Quite a time ago I had promised to come out with a simulation including subject variability and intra-subject correlation.

Due to spare time I could not until now consider this.
Before posting my results I would like to compare it to your code.

Inspecting it I have some doubts:

# massacrating out everything related to R2

# means that when T was before R1 we now have a seq 1 otherwise a seq 2

seq2 <- as.factor(rep(c(1,1, 2,2, 1,1, 1,1, 2,2, 2,2), size/6))

sub2 <- as.factor(rep(1:size, each = 2))

per2 <- as.factor(rep(1:2, size))

trt2 <- as.factor(rep(c(1,2, 2,1, 1,2, 1,2, 2,1, 2,1), size/6))


Must the EMA guidance interpreted in this way, i.e. analysing the dataset with 'pseudo' periods and sequences? Or should it interpreted the way which is employed in the Q&A for the replicate design (intra-subject variability of the reference). That means only massacre out the data concerning R2 but retaining the original periods and sequences. :ponder:

FullModel <- lm(log(y1) ~ 0 + seq1 + sub1 %in% seq1 + per1 + trt1)

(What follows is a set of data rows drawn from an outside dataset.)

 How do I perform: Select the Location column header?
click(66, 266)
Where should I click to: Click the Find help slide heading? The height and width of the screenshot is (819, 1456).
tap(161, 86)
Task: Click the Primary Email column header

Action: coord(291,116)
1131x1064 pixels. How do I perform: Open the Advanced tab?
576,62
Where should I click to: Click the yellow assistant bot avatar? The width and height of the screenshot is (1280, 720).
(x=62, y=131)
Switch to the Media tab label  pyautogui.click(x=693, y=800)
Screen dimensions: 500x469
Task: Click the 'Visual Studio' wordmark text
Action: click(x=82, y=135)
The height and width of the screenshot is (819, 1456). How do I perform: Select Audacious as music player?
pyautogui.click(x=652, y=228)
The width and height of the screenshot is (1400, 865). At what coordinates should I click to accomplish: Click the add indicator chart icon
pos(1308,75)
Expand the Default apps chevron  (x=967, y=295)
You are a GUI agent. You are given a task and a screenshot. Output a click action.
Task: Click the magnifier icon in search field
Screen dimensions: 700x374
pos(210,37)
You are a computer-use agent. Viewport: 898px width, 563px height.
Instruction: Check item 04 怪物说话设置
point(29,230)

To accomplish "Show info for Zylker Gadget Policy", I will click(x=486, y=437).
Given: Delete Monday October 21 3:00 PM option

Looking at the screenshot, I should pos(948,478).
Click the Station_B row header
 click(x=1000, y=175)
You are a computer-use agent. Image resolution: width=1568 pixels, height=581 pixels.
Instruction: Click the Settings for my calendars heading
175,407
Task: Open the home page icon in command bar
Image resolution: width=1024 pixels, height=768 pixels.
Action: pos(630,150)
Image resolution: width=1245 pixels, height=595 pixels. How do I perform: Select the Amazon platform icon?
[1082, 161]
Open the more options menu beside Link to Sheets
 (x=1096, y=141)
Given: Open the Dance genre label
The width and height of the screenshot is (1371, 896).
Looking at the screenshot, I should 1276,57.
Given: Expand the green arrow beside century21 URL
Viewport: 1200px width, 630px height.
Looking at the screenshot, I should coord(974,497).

FMDelta   <- mean(log(y1)[trt1==1])-mean(log(y1)[trt1==2])

FMdf      <- aov(FullModel)$df.residual

FMMSE     <- summary(FullModel)$sigma^2/FMdf

FMlo      <- 100*exp(FMDelta - qt(1-0.05,FMdf)*sqrt(2*FMMSE/size))

FMhi      <- 100*exp(FMDelta + qt(1-0.05,FMdf)*sqrt(2*FMMSE/size))

FMCI      <- FMhi - FMlo

FMCVintra <- c(FMCVintra, sqrt(exp(FMMSE)-1))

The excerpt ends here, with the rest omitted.